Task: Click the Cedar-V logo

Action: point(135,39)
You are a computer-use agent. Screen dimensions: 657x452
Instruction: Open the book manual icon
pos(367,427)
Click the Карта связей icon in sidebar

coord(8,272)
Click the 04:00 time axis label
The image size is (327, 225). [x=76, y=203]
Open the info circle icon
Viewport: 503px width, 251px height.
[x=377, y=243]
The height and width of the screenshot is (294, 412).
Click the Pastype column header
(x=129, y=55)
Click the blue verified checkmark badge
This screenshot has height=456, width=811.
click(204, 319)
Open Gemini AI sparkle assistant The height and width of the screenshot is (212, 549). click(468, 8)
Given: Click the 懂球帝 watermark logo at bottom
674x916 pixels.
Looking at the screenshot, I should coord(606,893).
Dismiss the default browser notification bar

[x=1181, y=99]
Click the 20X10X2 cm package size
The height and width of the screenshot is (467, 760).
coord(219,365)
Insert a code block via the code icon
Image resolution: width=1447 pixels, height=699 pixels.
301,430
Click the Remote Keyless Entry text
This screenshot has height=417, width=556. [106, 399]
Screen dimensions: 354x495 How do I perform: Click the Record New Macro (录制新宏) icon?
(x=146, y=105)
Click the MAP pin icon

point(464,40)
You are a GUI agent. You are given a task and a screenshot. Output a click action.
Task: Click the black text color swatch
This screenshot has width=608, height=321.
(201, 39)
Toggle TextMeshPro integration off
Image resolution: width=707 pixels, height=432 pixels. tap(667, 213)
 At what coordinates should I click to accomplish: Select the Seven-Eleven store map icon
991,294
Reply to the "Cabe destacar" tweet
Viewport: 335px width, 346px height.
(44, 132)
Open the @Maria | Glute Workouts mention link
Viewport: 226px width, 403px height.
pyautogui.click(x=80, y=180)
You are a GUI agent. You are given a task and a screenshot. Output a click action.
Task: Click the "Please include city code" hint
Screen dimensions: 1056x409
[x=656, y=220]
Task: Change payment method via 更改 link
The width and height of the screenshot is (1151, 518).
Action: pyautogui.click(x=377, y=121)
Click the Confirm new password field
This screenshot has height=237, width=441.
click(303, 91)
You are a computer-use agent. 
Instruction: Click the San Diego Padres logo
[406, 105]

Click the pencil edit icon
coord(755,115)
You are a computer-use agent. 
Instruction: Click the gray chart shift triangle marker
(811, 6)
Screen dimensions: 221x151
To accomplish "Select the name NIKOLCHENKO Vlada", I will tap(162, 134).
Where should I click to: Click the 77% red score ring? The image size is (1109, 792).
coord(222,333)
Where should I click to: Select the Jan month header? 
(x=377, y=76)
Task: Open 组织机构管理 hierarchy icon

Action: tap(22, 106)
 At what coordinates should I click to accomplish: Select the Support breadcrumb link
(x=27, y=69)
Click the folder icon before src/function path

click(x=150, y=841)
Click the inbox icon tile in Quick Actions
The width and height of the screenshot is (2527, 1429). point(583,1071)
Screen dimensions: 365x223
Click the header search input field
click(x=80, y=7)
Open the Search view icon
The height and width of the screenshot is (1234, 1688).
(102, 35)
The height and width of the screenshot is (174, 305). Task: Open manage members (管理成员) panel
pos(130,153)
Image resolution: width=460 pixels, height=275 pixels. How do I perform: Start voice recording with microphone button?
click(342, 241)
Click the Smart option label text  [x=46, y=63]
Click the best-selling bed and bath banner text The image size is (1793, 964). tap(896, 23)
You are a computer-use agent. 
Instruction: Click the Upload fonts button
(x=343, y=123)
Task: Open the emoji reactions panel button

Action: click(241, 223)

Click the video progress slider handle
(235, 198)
————
Objective - How many lines in the records above contain the string "code"? Case counts. Reply with the number alone.

Completed task - 2